GP = Games played; G = Goals; A = Assists; Pts = Points; +/− = Plus/minus; PIM = Penalties in minutes; POS = Position

Source: IIHF.com

===Goaltending leaders===
Only the top five goaltenders, based on save percentage, who have played at least 40% of their team's minutes, are included in this list.

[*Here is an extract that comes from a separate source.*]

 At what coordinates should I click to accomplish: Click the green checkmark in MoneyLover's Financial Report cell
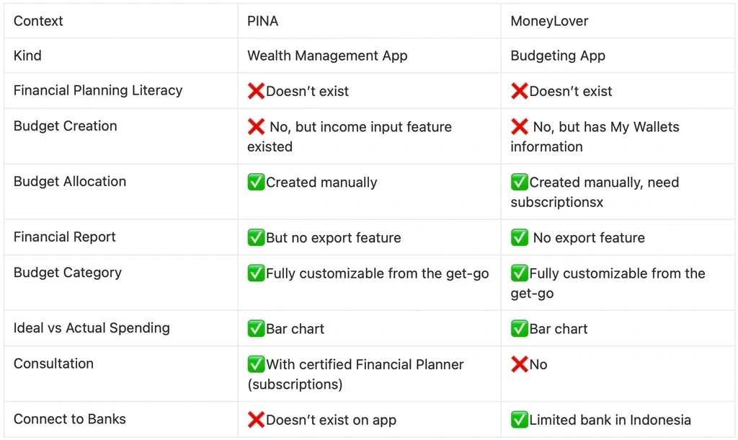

| Player | TOI | GA | GAA | SA | Sv% | SO |
|---|---|---|---|---|---|---|
| SWE Anders Nilsson | 440:00 | 8 | 1.09 | 174 | 95.40 | 3 |
| DEN Frederik Andersen | 362:56 | 10 | 1.65 | 178 | 94.38 | 1 |
| RUS Igor Shestyorkin | 204:57 | 5 | 1.46 | 86 | 94.19 | 2 |
| LAT Elvis Merzļikins | 360:35 | 9 | 1.50 | 151 | 94.04 | 2 |
| FIN Harri Säteri | 298:31 | 7 | 1.41 | 114 | 93.86 | 1 |

TOI = Time on Ice (minutes:seconds); SA = Shots against; GA = Goals against; GAA = Goals against average; Sv% = Save percentage; SO = Shutouts

Source: IIHF.com

===Awards===
- Best players selected by the directorate:
  - Best Goaltender: DEN Frederik Andersen
  - Best Defenceman: SWE John Klingberg
  - Best Forward: FIN Sebastian Aho
Source: IIHF.com

- Media All-Stars:
  - MVP: USA Patrick Kane
  - Goaltender: SWE Anders Nilsson
  - Defencemen: SWE Adam Larsson / SWE Oliver Ekman-Larsson
  - Forwards: SWE Rickard Rakell / USA Patrick Kane / FIN Sebastian Aho
Source: IIHF.com

==IIHF honors and awards==
The 2018 IIHF Hall of Fame inductees and award recipients were honored during the World Championship medal ceremonies in Copenhagen.

IIHF Hall of Fame inductees
- Daniel Alfredsson, Sweden
- Rob Blake, Canada
- Chris Chelios, United States
- Philippe Lacarrière, France
- Jere Lehtinen, Finland
- Bob Nadin, Canada

Award recipients
- Kirovs Lipmans of Latvia received the Paul Loicq Award for outstanding contributions to international ice hockey.
- Jesper Damgaard of Denmark received the Torriani Award for a player with an outstanding career from non-top hockey nation.